The typically constructed home built to code in Cincinnati and the rest of Ohio prior to 2013 has done a poor job addressing these areas. Up until earlier this year, Ohio was using a building code based on the 2003 energy code. Though the residential energy code has been updated 3 times, (2006,2009,2013) earlier this year Ohio became a late adopter of a modified version of the 2009 energy code. The 2009 code addresses most of the issues we will point out.
1) Rooms built above an unconditioned garage. Often referred to as bonus rooms.
These spaces have many elements working against them. If special care in not given to make sure they are sealed, insulated and conditioned properly, they are eternally problematic in terms of comfort and energy efficiency. This article written by Building Scientist Dr. Allison Bailes,of Energy Vanguard, entitled “Does Your Bonus Room Need More Air Conditioning” ,gives an explanation of the problems and solutions associated with bonus rooms.
2) Unsealed and/or uninsulated ductwork in attics or crawlspaces.
According to the Department of Energy ductwork in unconditioned buffer zones that hasn’t been professionally insulated and sealed can lose between 25-40% of heating and cooling energy that pass through them. Rooms that are directly supplied by ductwork in these areas, especially the attic, will be very hard to keep comfortable. This will also cause your home to use a lot more energy than it should to heat and cool. This link to a Department of Energy document entitled“Better Duct Systems For Home Heating and Cooling”, gives a thorough explanation of ductwork locations, effects and solutions.
3) Large amounts of recessed lighting.
This is usually a 2 for one. First off there is the issue of inefficient lighting. Although the very efficient compact florescent lighting (squiggly bulb) has become very common place, recessed lighting is the fixtures we see them used least in. Many people tell us they do not produce the desired lighting for those types of fixtures. So you end up having anywhere from 10 to 50 sometimes more 40-75 watt incandescent bulbs being used. The second part of this is the fact that recessed lighting next to an attic or vaulted ceiling space is a passage for conditioned air to leave your home and unconditioned unhealthy air can enter. Even when air tight type recessed fixtures have been installed, unless special care has been taken to seal them correctly they still allow for unwanted air exchange with unconditioned areas. This can lead to various comfort issues as well as energy loss. LED lighting has come a long way and can supply just about any kind of light desired with a fraction of the wattage. (8W LED=40W incandescent) When retrofitted to an existing fixture a secondary beauty ring will allow them to be sealed properly to eliminate unwanted air exchange. For more on the benefits read,“Recessed Lights can Dim Energy Efficiency”

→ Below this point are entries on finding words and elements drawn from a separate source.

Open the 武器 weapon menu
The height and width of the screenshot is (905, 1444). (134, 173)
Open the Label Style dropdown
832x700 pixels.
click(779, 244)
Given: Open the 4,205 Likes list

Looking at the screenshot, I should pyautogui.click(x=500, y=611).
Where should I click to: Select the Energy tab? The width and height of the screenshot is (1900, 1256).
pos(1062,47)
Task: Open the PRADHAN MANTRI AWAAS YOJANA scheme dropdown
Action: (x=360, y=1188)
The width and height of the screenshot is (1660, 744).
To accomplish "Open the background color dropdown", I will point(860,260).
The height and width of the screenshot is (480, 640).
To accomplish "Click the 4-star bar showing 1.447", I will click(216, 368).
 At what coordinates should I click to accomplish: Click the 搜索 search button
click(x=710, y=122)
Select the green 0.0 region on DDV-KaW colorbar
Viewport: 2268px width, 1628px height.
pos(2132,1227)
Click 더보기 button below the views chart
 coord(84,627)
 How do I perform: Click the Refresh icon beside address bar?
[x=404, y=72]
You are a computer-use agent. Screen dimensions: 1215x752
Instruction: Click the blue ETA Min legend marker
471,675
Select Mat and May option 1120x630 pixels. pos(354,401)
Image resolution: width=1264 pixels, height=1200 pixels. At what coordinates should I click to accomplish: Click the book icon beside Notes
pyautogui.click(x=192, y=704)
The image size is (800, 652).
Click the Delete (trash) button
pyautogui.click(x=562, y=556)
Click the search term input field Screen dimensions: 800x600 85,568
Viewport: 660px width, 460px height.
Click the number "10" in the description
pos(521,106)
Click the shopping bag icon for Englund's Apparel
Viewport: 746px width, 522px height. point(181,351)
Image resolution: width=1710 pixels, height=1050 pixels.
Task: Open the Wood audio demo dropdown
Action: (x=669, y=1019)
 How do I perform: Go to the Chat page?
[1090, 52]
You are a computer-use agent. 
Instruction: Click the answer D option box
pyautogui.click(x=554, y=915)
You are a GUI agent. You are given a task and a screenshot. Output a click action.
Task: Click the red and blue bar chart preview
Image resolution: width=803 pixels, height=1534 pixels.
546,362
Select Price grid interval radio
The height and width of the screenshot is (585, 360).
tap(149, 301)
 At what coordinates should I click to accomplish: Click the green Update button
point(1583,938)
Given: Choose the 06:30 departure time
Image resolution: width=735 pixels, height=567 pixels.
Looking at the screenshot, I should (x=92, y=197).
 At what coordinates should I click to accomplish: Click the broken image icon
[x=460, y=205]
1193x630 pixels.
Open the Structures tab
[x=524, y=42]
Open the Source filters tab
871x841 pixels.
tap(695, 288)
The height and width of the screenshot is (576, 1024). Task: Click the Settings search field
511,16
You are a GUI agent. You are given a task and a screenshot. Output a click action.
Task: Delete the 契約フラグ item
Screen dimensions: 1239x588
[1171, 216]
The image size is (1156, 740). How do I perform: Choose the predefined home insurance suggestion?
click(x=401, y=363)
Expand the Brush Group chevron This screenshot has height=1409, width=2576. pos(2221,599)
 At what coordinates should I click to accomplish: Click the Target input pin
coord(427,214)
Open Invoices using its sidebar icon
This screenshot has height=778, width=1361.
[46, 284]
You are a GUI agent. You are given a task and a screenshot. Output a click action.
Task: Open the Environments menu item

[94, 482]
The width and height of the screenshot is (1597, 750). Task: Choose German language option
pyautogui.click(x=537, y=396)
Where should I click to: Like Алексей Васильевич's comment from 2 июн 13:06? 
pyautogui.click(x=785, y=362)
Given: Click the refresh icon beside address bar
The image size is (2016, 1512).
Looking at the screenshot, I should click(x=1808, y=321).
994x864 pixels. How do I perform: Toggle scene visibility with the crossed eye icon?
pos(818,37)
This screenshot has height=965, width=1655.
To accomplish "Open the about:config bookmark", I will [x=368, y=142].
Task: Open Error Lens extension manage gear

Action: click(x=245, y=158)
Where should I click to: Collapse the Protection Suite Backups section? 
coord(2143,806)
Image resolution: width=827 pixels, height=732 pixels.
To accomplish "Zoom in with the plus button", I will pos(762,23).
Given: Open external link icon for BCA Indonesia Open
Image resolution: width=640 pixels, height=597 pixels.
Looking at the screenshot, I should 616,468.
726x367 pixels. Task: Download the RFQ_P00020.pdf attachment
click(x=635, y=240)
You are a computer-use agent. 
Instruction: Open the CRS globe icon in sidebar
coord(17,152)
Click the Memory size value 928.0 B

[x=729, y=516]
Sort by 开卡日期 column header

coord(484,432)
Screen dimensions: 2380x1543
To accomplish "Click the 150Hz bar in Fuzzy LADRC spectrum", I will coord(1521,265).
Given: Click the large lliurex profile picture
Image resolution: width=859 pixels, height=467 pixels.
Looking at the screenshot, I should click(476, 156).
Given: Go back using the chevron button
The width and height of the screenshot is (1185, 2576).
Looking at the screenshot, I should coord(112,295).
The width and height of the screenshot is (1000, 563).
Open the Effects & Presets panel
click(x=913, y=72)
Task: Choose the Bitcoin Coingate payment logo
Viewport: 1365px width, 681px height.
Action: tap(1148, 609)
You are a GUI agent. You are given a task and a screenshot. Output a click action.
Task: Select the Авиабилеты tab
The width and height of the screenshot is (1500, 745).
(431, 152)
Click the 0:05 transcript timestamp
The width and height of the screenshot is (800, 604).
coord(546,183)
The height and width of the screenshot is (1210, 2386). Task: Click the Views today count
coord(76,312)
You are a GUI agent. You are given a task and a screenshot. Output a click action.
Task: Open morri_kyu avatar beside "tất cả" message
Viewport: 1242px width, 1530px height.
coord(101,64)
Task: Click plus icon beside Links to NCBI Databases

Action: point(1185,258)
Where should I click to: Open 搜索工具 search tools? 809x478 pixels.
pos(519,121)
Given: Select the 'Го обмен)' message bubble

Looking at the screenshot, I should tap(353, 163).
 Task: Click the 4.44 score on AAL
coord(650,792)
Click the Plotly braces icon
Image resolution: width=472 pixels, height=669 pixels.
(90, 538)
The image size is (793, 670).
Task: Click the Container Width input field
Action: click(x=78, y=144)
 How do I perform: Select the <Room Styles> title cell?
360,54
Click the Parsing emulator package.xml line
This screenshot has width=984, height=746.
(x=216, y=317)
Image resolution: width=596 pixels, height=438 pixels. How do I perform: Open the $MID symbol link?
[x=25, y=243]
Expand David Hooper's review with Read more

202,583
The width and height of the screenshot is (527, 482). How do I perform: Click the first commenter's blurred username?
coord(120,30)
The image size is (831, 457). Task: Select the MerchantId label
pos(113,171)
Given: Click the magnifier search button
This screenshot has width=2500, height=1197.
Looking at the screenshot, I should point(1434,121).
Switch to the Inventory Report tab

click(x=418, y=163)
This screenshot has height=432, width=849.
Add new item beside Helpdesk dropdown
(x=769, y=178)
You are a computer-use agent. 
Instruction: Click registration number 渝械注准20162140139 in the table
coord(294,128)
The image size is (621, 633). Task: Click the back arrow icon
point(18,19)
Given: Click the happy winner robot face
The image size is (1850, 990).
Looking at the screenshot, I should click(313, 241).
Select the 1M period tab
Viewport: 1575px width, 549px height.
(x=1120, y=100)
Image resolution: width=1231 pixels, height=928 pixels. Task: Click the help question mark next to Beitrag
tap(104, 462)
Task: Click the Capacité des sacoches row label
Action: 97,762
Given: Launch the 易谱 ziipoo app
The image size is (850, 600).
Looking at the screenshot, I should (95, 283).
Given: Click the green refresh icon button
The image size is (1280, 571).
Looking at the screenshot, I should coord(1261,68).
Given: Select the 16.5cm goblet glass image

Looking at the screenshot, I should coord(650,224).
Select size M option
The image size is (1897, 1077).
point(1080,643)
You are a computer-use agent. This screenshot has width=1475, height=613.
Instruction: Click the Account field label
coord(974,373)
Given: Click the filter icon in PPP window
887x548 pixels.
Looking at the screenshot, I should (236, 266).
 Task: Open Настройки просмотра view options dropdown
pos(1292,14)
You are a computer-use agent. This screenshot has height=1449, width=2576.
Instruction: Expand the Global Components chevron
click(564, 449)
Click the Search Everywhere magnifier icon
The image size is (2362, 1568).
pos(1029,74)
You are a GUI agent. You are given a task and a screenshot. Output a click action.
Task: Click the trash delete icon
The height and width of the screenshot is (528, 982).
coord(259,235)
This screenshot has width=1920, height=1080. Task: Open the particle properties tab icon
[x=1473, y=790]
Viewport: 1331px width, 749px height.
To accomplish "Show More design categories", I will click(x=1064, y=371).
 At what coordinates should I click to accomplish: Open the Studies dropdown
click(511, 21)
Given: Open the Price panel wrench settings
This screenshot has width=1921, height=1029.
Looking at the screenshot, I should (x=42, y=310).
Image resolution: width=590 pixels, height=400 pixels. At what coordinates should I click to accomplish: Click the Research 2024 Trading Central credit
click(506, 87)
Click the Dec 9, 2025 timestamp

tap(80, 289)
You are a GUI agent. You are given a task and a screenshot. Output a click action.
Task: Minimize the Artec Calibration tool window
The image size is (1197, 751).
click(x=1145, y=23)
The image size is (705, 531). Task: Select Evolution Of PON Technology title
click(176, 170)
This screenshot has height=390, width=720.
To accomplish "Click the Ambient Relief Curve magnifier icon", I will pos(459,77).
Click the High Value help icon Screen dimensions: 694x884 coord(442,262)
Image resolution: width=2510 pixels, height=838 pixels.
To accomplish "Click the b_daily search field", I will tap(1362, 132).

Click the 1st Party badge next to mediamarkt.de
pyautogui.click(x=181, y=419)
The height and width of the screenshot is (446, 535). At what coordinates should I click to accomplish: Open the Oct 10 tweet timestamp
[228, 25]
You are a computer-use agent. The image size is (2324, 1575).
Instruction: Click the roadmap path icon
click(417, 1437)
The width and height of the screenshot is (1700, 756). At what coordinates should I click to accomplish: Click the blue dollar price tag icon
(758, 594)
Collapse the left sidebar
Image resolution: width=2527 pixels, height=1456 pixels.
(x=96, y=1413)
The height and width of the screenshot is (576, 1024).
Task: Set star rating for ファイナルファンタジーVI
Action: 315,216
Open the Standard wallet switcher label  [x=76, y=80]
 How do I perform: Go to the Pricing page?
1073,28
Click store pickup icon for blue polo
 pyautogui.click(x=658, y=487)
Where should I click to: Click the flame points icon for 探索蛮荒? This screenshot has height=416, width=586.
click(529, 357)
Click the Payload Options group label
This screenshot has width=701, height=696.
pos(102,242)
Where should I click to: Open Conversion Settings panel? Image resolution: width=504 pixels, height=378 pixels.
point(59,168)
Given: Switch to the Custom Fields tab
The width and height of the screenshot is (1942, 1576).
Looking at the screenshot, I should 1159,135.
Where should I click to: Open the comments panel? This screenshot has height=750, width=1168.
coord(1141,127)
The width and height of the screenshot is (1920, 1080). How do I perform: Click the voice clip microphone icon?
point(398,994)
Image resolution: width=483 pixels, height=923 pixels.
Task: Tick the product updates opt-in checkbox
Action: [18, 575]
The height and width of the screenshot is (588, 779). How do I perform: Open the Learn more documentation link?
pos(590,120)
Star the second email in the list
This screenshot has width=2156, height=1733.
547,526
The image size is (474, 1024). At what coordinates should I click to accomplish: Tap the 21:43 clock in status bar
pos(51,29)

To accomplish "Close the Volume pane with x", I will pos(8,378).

All of these things and more are evaluated when you have a home energy audit or home energy assessment performed on your home. A home energy audit includes air leakage testing using a blower door, and duct leakage testing using a duct blaster of ductwork located in attics and crawlspaces. Energy modeling is used to tell you how much money and energy usage you will save by doing things like replacing inefficient lighting.